Schwäbische Zeitung (Alb-Donau)
Koalition bringt Notbremse auf den Weg
Proteste gegen verschärftes Infektionsschutzgesetz – FDP klagt in Karlsruhe
BERLIN - Mit den Stimmen der Großen Koalition hat der Bundestag am Mittwoch die bundesweite CoronaNotbremse beschlossen. Die leidenschaftlich geführte Debatte sowie die Abstimmung wurden allerdings von Protestdemonstrationen rund um das Regierungsviertel in Berlin begleitet. Die Änderungen am Infektionsschutzgesetz geben dem Bund künftig die Befugnis, Kontaktbeschränkungen und Schließungen anzuordnen. Bislang sind die Bundesländer dafür zuständig. In Kraft treten kann dies jedoch frühestens ab Samstag. Bundesrat und Bundespräsident sind zunächst am Zug. Die Regelungen sollen bis Ende Juni gelten.
Laut Notbremse muss es ab einer Sieben-Tage-Inzidenz von 100 Neuinfektionen auf 100 000 Einwohner zu Ausgangsbeschränkungen von 22 Uhr bis 5 Uhr kommen, Spazieren und Joggen sind bis Mitternacht erlaubt. Schulen sollen ab der Inzidenz 165 schließen. Bundesgesundheitsminister Jens Spahn (CDU) verteidigte diese Neuregelungen als „verhältnismäßig und geeignet“, um die Zahl der Neuansteckungen
mit dem Coronavirus weiter zu reduzieren. Das Ziel sei nach wie vor, eine Überlastung des Gesundheitssystems zu verhindern.

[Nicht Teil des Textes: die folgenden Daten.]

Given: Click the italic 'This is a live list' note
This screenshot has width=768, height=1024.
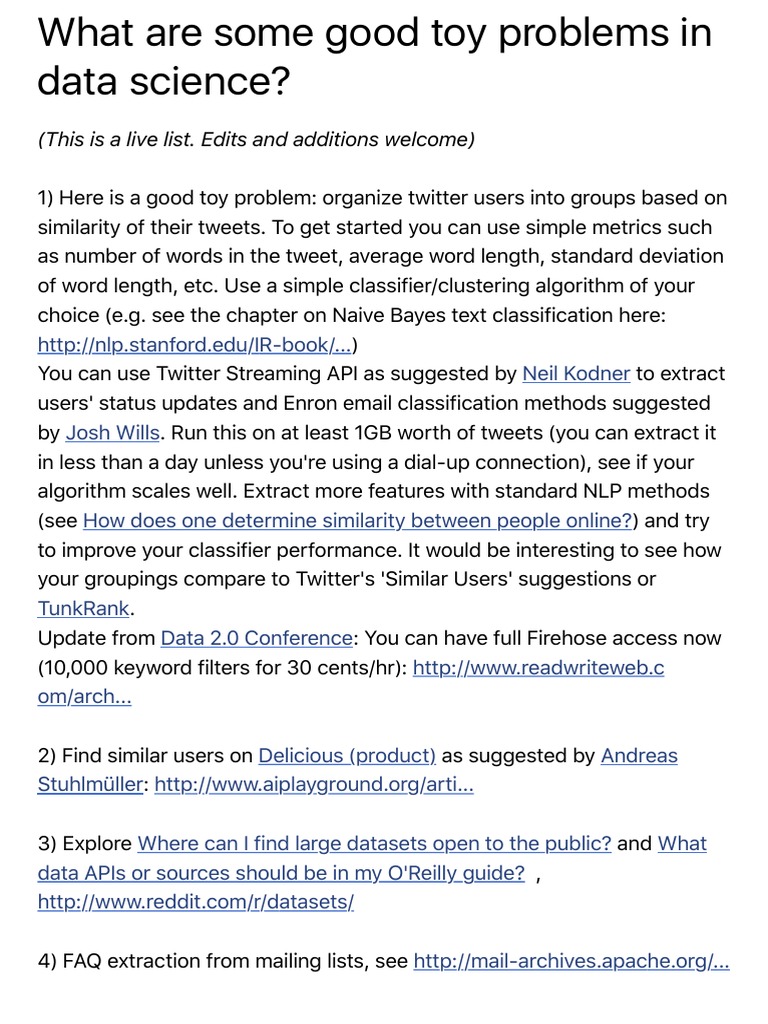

Die Opposition kritisierte erhebliche Grundrechtseinschränkungen. Die Grünen enthielten sich. FDP, Linke und AfD lehnten den Gesetzentwurf ab. Die Liberalen kündigten zudem den Gang vor das Bundesverfassungsgericht in Karlsruhe an. „Die von der CDU, CSU und SPD beschlossenen Änderungen im Infektionsschutzgesetz schießen weit über das Ziel hinaus“, sagte FDP-Innenexperte Benjamin Strasser aus Berg bei
Ravensburg, der sich der Klage anschloss. Er halte die „Ausgangssperren für unverhältnismäßig und verfassungswidrig“. Die Infektionsgefahr gehe vor allem von Innenräumen aus und nicht von der Bewegung an der frischen Luft. „Die alleinige Sieben-Tage-Inzidenz wollten wir durch eine gewichtete Inzidenz ersetzen, die weitere Faktoren berücksichtigt“, erklärte Strasser, etwa die Positivenquote der Testungen, die Anzahl der Geimpften und die tatsächliche Belastung sowie die Kapazitäten der Intensivstationen.